Even a practitioner of the Buddhist meditation called vipassana who attended a single Kollmar session was inspired to change his approach.

“I’ve brought Don’s perspective into my daily meditation,” says Robert Garbellano, calling the shift a subtle, very “organic” feeling. “In vipassana you’re more detached,” he explains, “but with this I feel an ongoing softening and a more spacious experience.

“It’s open-hearted, sweet and flowing,” he adds. “And it feels intimate, as opposed to detached.”

Complete Self Attune-ment does enhance other spiritual work, notes Segalla, who says it doesn’t compete with these approaches, but rather helps to enrich them. And, after years of helping others recognize the inner guidance to do everything from quitting smoking to facing the fear of chemotherapy treatments, the competent facilitator admits that in the beginning the process scared her to death.

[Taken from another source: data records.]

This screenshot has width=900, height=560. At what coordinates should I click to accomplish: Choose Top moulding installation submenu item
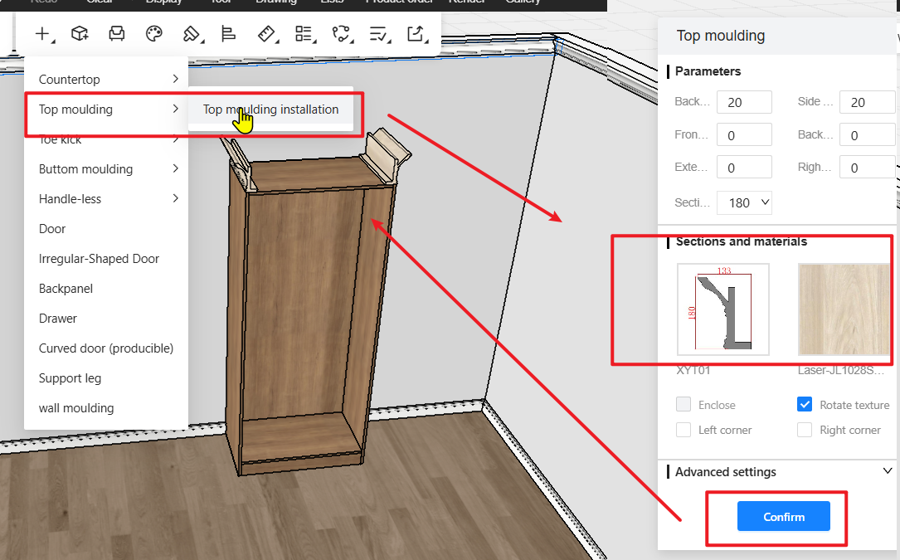(x=270, y=110)
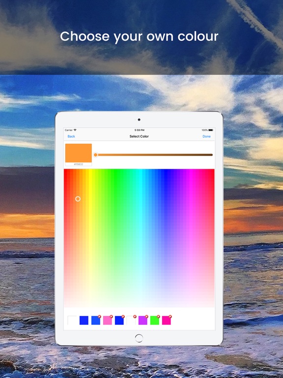Image resolution: width=283 pixels, height=378 pixels.
Task: Delete the hot magenta saved swatch
Action: coord(170,316)
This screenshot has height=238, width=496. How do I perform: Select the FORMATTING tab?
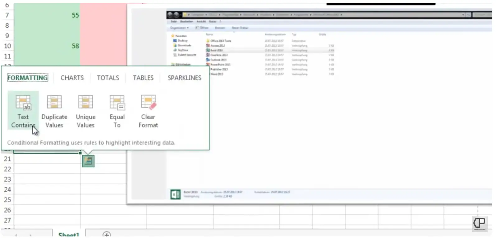(28, 78)
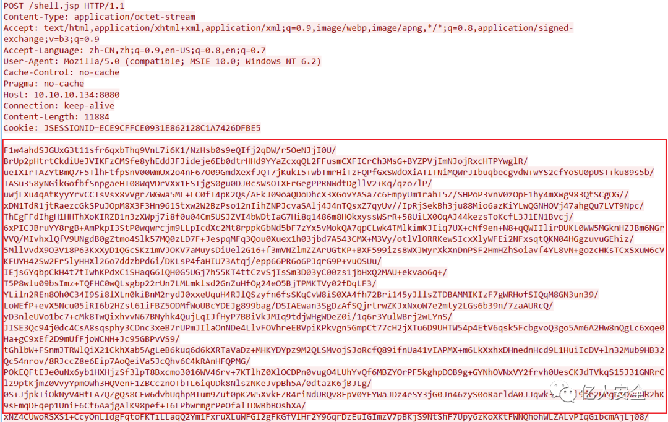Click the Content-Length 11884 header
Viewport: 668px width, 422px height.
pyautogui.click(x=56, y=116)
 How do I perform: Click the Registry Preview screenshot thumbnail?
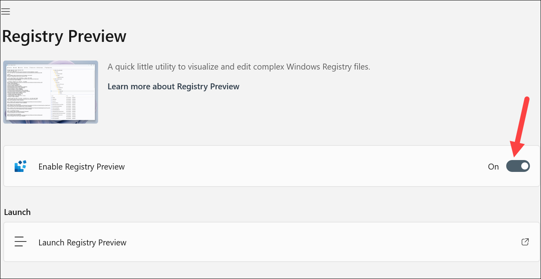pyautogui.click(x=51, y=92)
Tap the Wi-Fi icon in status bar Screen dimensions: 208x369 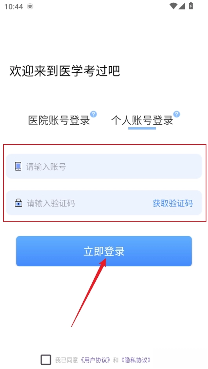tap(173, 6)
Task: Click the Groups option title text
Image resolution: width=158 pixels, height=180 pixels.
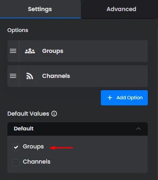Action: (x=53, y=51)
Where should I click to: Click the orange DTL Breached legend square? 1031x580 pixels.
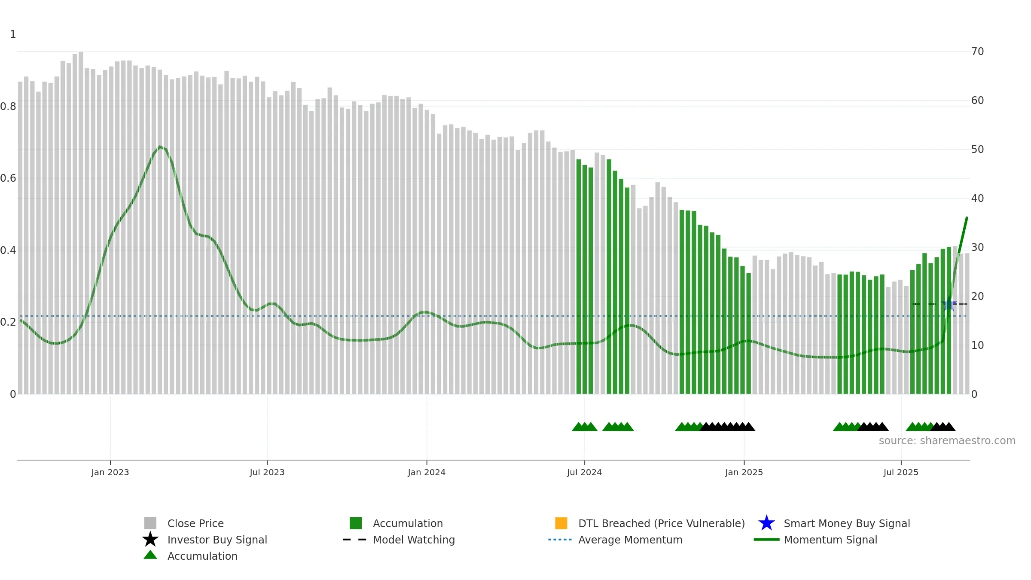click(561, 523)
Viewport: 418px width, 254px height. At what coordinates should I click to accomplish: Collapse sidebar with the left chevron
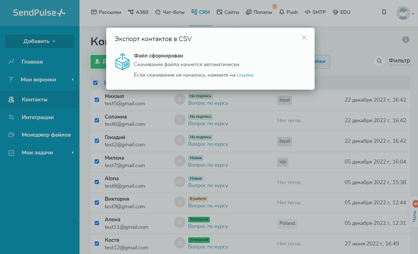point(74,221)
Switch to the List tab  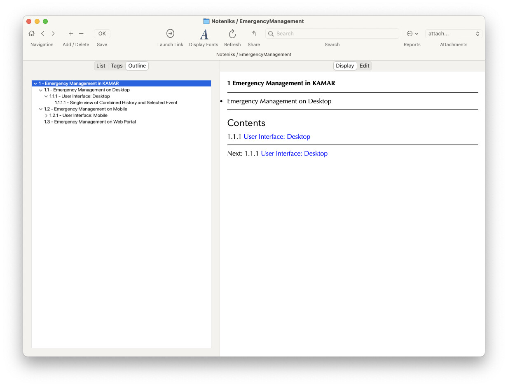(101, 66)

“I just had to do it,” she says, “to realize it works. But I’m still amazed all the time,” she adds. “It’s a miracle when you give a session. You’re letting yourself be there for something bigger than you to come through.”

Something so big that Segalla more and more feels guided by the intimacy of spirit she’d searched so long to find.

“I’m just taken," she says about these times, "and there’s such an immensity of power and grace and goodness that I feel there’s no doubt. And all those things every great sage has said about the soul, instead of just entertaining them in your mind, every cell in your body knows they’re true."